> _Reading text_
..............................

The Trouble with Alek

Oregon congressional candidate presents the smiling face of Republican fascism

The coming midterm elections are trending toward a nightmare that could take many of us by surprise.

Nationally, a slew of candidates energized and emboldened by our recent sociopolitical and economic fracturing — Trumpies, QAnon devotees, election deniers, anti-vaxxers, Jan. 6 “patriots,” anti-immigration xenophobes, anti-abortion evangelicals — are on the ticket. They could be ushered into office on a frothy wave of support by (as Hillary Clinton so cynically labeled them) that “basket of deplorables” legitimately pissed about years of Democratic weak sauce.

Four-plus years of Donald Trump, a lifelong cheat whose final pyramid scheme was playing the long con on the nation itself, provided the kindling, leveling our politics to a nihilistic rubble of falsity, bravado and raw aggression; the current slew of candidates is the spark that finally could set the whole thing ablaze.

Homey, handsome and freshly scrubbed, Oregon 4th District congressional candidate Alek Skarlatos is the smiling face of this Republican revolution (or, rather, counter-revolution): He presents as a classic Oregon “libertarian,” the sort of toothsome good Christian who hunts, fishes, backs the blue, hates “socialists” and wants to make America great again (i.e., straight, white, Christian, armed and angry). 

Skarlatos has hitched his wagon, albeit loosely, to Trumpism. He is the Forest Gump of white nationalism; he’s been seen with or has ties to the Proud Boys, Patriot Prayer, anti-environmental Timber Unity, the moribund Tea Party and QAnon, to name a few coalitions, and he’s garnered the support of such far-right Republican extremists as House Minority Leader Kevin McCarthy and Republican Whip Steve Scalise.

Considering his past comments, as well as who he hangs out with, who he’s identified with and the support he’s garnered, we can make some broad assertions about Skarlatos’ political leanings: unconditionally anti-abortion, anti-organized labor (he’s a right-to-work guy), anti-federal minimum wage (which he once said he supports abolishing), anti-taxation, wildly pro-gun (no assault ban), anti-public education (he’s proposed abolishing the Department of Education), pro-military (he served in Afghanistan), anti-economic and environmental regulations, and, therefore, vehemently free-market capitalism.

Related to such concrete policy points, Skarlatos has also expressed support for the rioters who “stormed the Capitol” on Jan. 6, and — in keeping with his “one-hundred percent” support of Trump — he’s also aligned himself with the Big Lie crowd that denies the legitimacy of the last presidential election.

..............................

> _Data_
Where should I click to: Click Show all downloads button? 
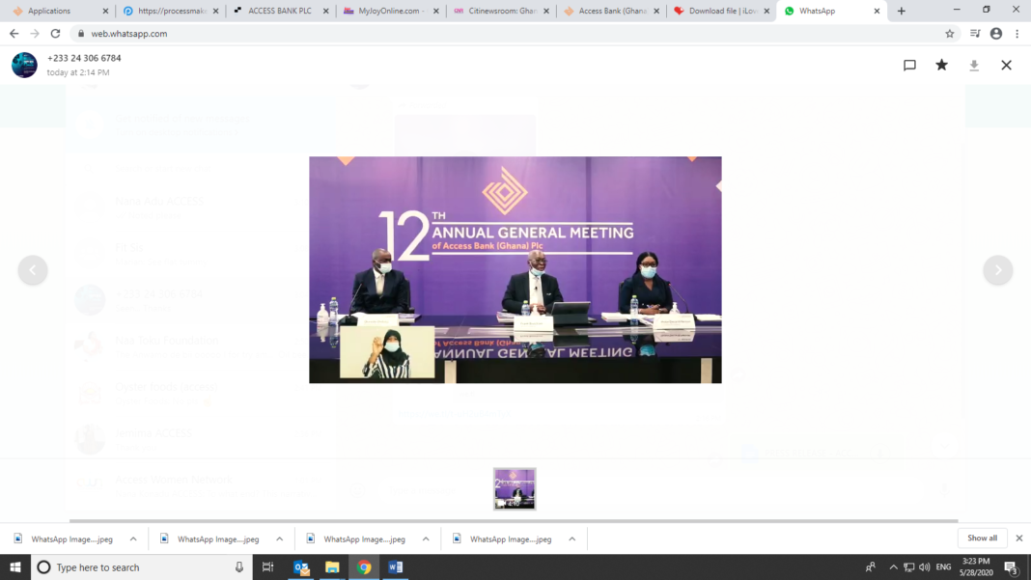coord(982,539)
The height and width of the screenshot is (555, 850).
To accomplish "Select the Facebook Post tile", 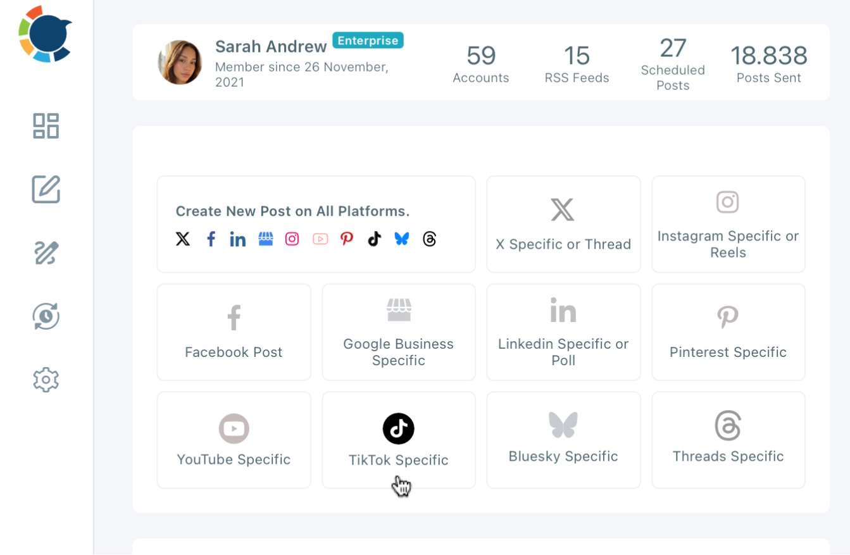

..............................

> _Task statement_
Continue the opinion piece about Oregon congressional candidate Alek Skarlatos, starting right after its last sentence on the Big Lie crowd.

> _Exercise result_
For anyone with a nominal understanding of actual fascism, a disturbing portrait begins to emerge when the past and present of Skarlatos are taken as a whole. Too many boxes are checked: suppression of labor power, protection of corporate power, supremacy of the military, a dismissal of education and teachers unions, an association with aggressive (white) nationalism, dismissing legitimate elections, an overweening obsession with crime and “safety” in the form of unlimited support and funding of law enforcement, and a concomitant obsession with demonizing the banal left as “extremists,” etc., etc.

You don’t need to be a “fascist” to be a fascist. It is simply the organic unleashing of the worst instincts of the economic system itself — as Trump, a farcical reiteration of Mussolini, proved over and over. The social bigotries of fascism are no less catastrophic for being secondary to its primary aim, which is the complete deregulation of the economy. It equates political power with corporate power, and it does that by tapping the fears and resentments of those who will be most screwed by its brutal functioning. The scapegoat, whether drag queens or trans kids or immigrants or the homeless, is essential to the fascist agenda; it cannot function without targeting an oppressed or outsider segment of the population; whether real or imagined doesn’t matter.

But let’s avoid the dreaded “F” word. Let’s call Skarlatos’ platform one of corporate feudalism — the calculated elevation of the free market to a kind of religious ecstasy, disguised as a return to the Wild West of capitalism before unions, environmentalists, feminists, liberals, intellectuals and “socialist” politicians started gumming up the works. It’s an appealing message, especially to a working and middle class currently mired in economic anxiety and dread.

The Democrats, of course, have failed to directly attack Skarlatos on economic issues where they stand just as guilty. In fact, considering the abiding failures of the Democratic Party — its bowing to corporate lobbying, its abandonment of the working class, its bailing out of big banks and cozying up to globalist trade policies — a nativist candidate like Skarlatos is to a significant degree their creation, a pure product of the great American selling-out of us all.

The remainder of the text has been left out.